TEXTO FORNECIDO –
Desde o lançamento dos
três novos programas em setembro de 2014, a intervenção do BCE somou, até 9 de
janeiro, menos de €250 mil milhões.
Em particular, as duas
primeiras operações de refinanciamento direcionado (TLTRO) realizadas em
setembro e dezembro foram um fiasco, alocando apenas €212,5 mil milhões, quando
se esperava que pudessem atingir €400 mil milhões.
Para 2015 estão
previstas quatro novas operações da linha TLTRO, com a primeira a 26 de
fevereiro.
Os outros dois
programas de compra de ABS (asset-backed securities, que são títulos sobre
ativos financeiros privados) e as designadas covered bonds (obrigações sobre
créditos hipotecários e sobre o sector público), têm limitações de dimensão no
mercado europeu.
Os dois anteriores
programas de covered bonds, lançados em julho de 2009 e novembro de 2011,
somaram um valor nominal de €76,4 mil milhões.
O QE PODE EVITAR A
DEFLAÇÃO?
Não há certezas sobre
os efeitos do QE na zona euro e vários especialistas têm levantado dúvidas
sobre o sucesso de um programa deste tipo, principalmente se não for
acompanhado pela política orçamental.
Dos canais de
transmissão tradicionais, apenas o canal dos ativos pode funcionar com
facilidade.
A compra de dívida
pública ajuda diretamente a valorizar as obrigações dos Estados e,
indiretamente, isso transmite-se à generalidade dos ativos financeiros.

TAREFA A REALIZAR –
Escreva a continuação do texto sobre a intervenção do BCE e o QE na zona euro, começando a partir da última frase apresentada. O material apresentado a seguir é independente do texto.

EXCERTO DE DADOS –
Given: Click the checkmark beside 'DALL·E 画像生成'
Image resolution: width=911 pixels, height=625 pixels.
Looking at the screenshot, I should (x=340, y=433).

RESPOSTA AO PROBLEMA –
Só que não chega por
si só para relançar a procura.
E o problema é que o
impacto da descida geral das taxas de juro no mercado está limitado pelo facto de
muitos Estados, empresas e famílias estarem endividados.
Ao mesmo tempo, as
expectativas sobre a procura futura levam muitas empresas a adiar
investimentos.
E o crédito não está a
reagir como pretendido.
A QUEDA DO EURO VAI CONTINUAR?
Com O avanço do QE, o
mais provável é que continue a cair.
Mais euros no mercado pressionam
a sua descida.
A moeda europeia
perdeu 6,1% contra um cabaz de divisas dos 19 parceiros comerciais da zona euro
nos últimos 12 meses.
Este ano já caiu quase
2% e, em relação à moeda norte-americana, a queda ultrapassa 3,1%, com o euro a
valer actualmente menos de 1,2 dólares, um câmbio que já não se registava desde
2003.
“As actuais diferenças
macro-económicas entre a zona euro e os EUA, sugerem que o euro vai evoluir
para a paridade do dólar no segundo ou terceiro trimestre de 2015”, refere-nos
Constantin Gurdgieva, professor do Trinitry College em Dublin.
A paridade entre as
duas divisas já não se observa desde o início de dezembro de 2002.
Na quinta-feira,
depois do Banco Central Suíço anunciar o fim do tecto para a sua divisa contra
o euro, a moeda única atingiu o valor mais baixo desde 2003.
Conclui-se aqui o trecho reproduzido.